Top of MATERIAL PROVIDED
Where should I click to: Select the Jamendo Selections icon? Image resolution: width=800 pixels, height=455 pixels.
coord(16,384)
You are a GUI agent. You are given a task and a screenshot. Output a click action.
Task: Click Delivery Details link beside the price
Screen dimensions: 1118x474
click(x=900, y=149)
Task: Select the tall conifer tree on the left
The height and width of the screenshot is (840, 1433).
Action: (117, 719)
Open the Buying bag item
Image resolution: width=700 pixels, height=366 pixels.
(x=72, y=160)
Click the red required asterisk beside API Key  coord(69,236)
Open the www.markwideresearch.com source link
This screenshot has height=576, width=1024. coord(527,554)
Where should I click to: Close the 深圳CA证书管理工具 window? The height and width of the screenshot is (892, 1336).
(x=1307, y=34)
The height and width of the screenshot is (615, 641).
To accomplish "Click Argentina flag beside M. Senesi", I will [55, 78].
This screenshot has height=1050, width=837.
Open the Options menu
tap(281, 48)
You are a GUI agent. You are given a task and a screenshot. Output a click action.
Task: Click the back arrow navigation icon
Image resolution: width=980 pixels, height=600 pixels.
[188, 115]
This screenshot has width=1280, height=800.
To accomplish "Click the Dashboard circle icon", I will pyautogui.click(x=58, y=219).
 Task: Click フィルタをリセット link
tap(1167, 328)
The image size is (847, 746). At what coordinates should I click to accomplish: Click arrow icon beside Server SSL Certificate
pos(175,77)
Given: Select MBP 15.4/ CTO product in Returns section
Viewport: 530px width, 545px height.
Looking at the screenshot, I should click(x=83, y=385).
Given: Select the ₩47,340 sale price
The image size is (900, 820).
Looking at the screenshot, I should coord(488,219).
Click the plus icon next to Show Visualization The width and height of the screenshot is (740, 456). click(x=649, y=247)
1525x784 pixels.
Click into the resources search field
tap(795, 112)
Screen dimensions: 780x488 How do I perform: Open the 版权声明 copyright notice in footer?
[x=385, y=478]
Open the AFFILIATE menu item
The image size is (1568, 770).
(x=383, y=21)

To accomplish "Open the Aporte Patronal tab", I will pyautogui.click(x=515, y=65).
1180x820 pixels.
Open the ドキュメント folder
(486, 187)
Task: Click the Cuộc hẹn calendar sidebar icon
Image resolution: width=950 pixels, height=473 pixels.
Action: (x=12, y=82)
Bottom of MATERIAL PROVIDED
§ PROMPT
Write the data back out verbatim.

§ WRITTEN SOLUTION
Where should I click to: Select the Jamendo Selections icon? Image resolution: width=800 pixels, height=455 pixels.
coord(16,384)
You are a GUI agent. You are given a task and a screenshot. Output a click action.
Task: Click Delivery Details link beside the price
Screen dimensions: 1118x474
click(x=900, y=149)
Task: Select the tall conifer tree on the left
The height and width of the screenshot is (840, 1433).
Action: (117, 719)
Open the Buying bag item
Image resolution: width=700 pixels, height=366 pixels.
(x=72, y=160)
Click the red required asterisk beside API Key  coord(69,236)
Open the www.markwideresearch.com source link
This screenshot has height=576, width=1024. coord(527,554)
Where should I click to: Close the 深圳CA证书管理工具 window? The height and width of the screenshot is (892, 1336).
(x=1307, y=34)
The height and width of the screenshot is (615, 641).
To accomplish "Click Argentina flag beside M. Senesi", I will [55, 78].
This screenshot has height=1050, width=837.
Open the Options menu
tap(281, 48)
You are a GUI agent. You are given a task and a screenshot. Output a click action.
Task: Click the back arrow navigation icon
Image resolution: width=980 pixels, height=600 pixels.
[188, 115]
This screenshot has width=1280, height=800.
To accomplish "Click the Dashboard circle icon", I will pyautogui.click(x=58, y=219).
 Task: Click フィルタをリセット link
tap(1167, 328)
The image size is (847, 746). At what coordinates should I click to accomplish: Click arrow icon beside Server SSL Certificate
pos(175,77)
Given: Select MBP 15.4/ CTO product in Returns section
Viewport: 530px width, 545px height.
Looking at the screenshot, I should click(x=83, y=385).
Given: Select the ₩47,340 sale price
The image size is (900, 820).
Looking at the screenshot, I should coord(488,219).
Click the plus icon next to Show Visualization The width and height of the screenshot is (740, 456). click(x=649, y=247)
1525x784 pixels.
Click into the resources search field
tap(795, 112)
Screen dimensions: 780x488 How do I perform: Open the 版权声明 copyright notice in footer?
[x=385, y=478]
Open the AFFILIATE menu item
The image size is (1568, 770).
(x=383, y=21)

To accomplish "Open the Aporte Patronal tab", I will pyautogui.click(x=515, y=65).
1180x820 pixels.
Open the ドキュメント folder
(486, 187)
Task: Click the Cuộc hẹn calendar sidebar icon
Image resolution: width=950 pixels, height=473 pixels.
Action: (x=12, y=82)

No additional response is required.